Re: [PATCH v2 2/2] x86/resctrl: Add tracepoint for llc_occupancy tracking

From: James Morse
Date: Fri Mar 01 2024 - 12:48:43 EST


Hi Reinette,

On 23/02/2024 19:41, Reinette Chatre wrote:
> On 2/21/2024 1:21 AM, Haifeng Xu wrote:
>> In our production environment, after removing monitor groups, those unused
>> RMIDs get stuck in the limbo list forever because their llc_occupancy are
>> always larger than the threshold. But the unused RMIDs can be successfully
>> freed by turning up the threshold.
>>
>> In order to know how much the threshold should be, the following steps can
>> be taken to acquire the llc_occupancy of RMIDs in each rdt domain:
>>
>> 1) perf probe -a '__rmid_read eventid rmid'
>> perf probe -a '__rmid_read%return $retval'
>> 2) perf record -e probe:__rmid_read -e probe:__rmid_read__return -aR sleep 10
>> 3) perf script > __rmid_read.txt
>> 4) cat __rmid_read.txt | grep "eventid=0x1 " -A 1 | grep "kworker" > llc_occupnacy.txt

Ah, this ftrace trickery. It wouldn't be portable - I agree a tracepoint is much better!


> The details on how perf can be used was useful during the discussion of this
> work but can be omitted from this changelog.
>
>> Instead of using perf tool to track llc_occupancy and filter the log manually,
>> it is more convenient for users to use tracepoint to do this work. So add a new
>> tracepoint that shows the llc_occupancy of busy RMIDs when scanning the limbo
>> list.

>> diff --git a/arch/x86/kernel/cpu/resctrl/monitor.c b/arch/x86/kernel/cpu/resctrl/monitor.c
>> index f136ac046851..1533b1932b49 100644
>> --- a/arch/x86/kernel/cpu/resctrl/monitor.c
>> +++ b/arch/x86/kernel/cpu/resctrl/monitor.c
>> @@ -23,6 +23,7 @@
>> #include <asm/resctrl.h>
>>
>> #include "internal.h"
>> +#include "trace.h"
>>
>> struct rmid_entry {
>> u32 rmid;
>> @@ -302,6 +303,7 @@ void __check_limbo(struct rdt_domain *d, bool force_free)
>> }
>> }
>> crmid = nrmid + 1;
>> + trace_mon_llc_occupancy_limbo(nrmid, d->id, val);

> This area recently received some changes (you can find the latest on the
> x86/cache branch of the tip repo). Please see [1] for a good
> description of the new "index". For this tracing to be useful to MPAM
> I thus expect that the tracepoint will need to print the MPAM equivalent
> to CLOSID, the PARTID. We can refer to this CLOSID/PARTID value as
> "ctrl_hw_id".
>
> This snippet can then change to use the new resctrl_arch_rmid_idx_decode()
> to learn the "ctrl_hw_id" and "mon_hw_id" and print it as part of
> tracepoint:
> "ctrl_hw_id=%u mon_hw_id=%u domain=%d llc_occupancy=%llu"
>
> This will be filesystem code so it cannot know how an architecture
> treats these numbers. Consequently, this may look strange to x86 users
> when ctrl_hw_id will always be X86_RESCTRL_EMPTY_CLOSID ... but it should
> be clear that it is invalid?


> James, what do you think? Any thoughts on how MPAM will use the limbo handler
> to understand what information can be useful to the user here?

Initially it will be exactly the same, and this certainly works. I agree outputting both
the CLOSID and RMID (with more portable names) is the right thing to do.

I'll reply in more detail on what appears to be v3.
lore.kernel.org/r/20240229071125.100991-1-haifeng.xu@xxxxxxxxxx


Thanks,

James
··········
In the email about the resctrl tracepoint patch, what name is proposed for the CLOSID/PARTID value?

— Supplied material —
··········
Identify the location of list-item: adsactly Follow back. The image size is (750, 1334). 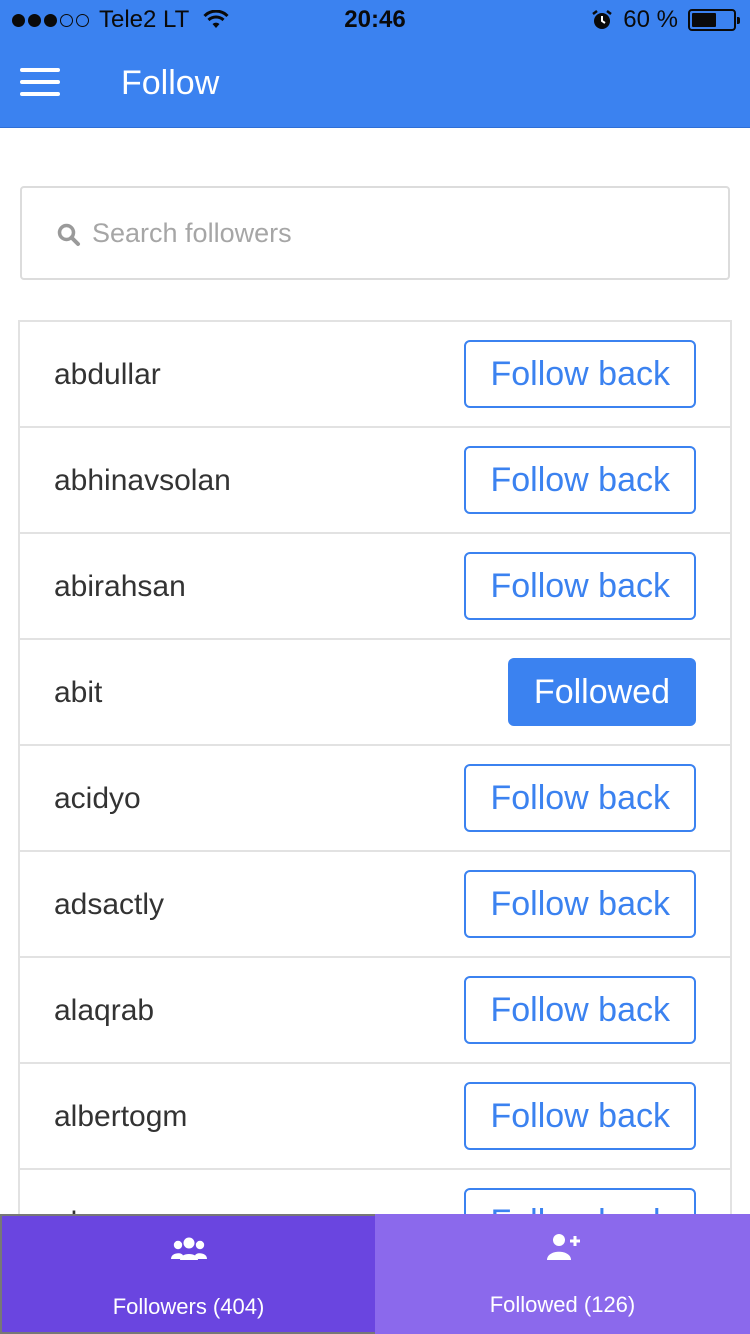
··········
— Reply —
ctrl_hw_id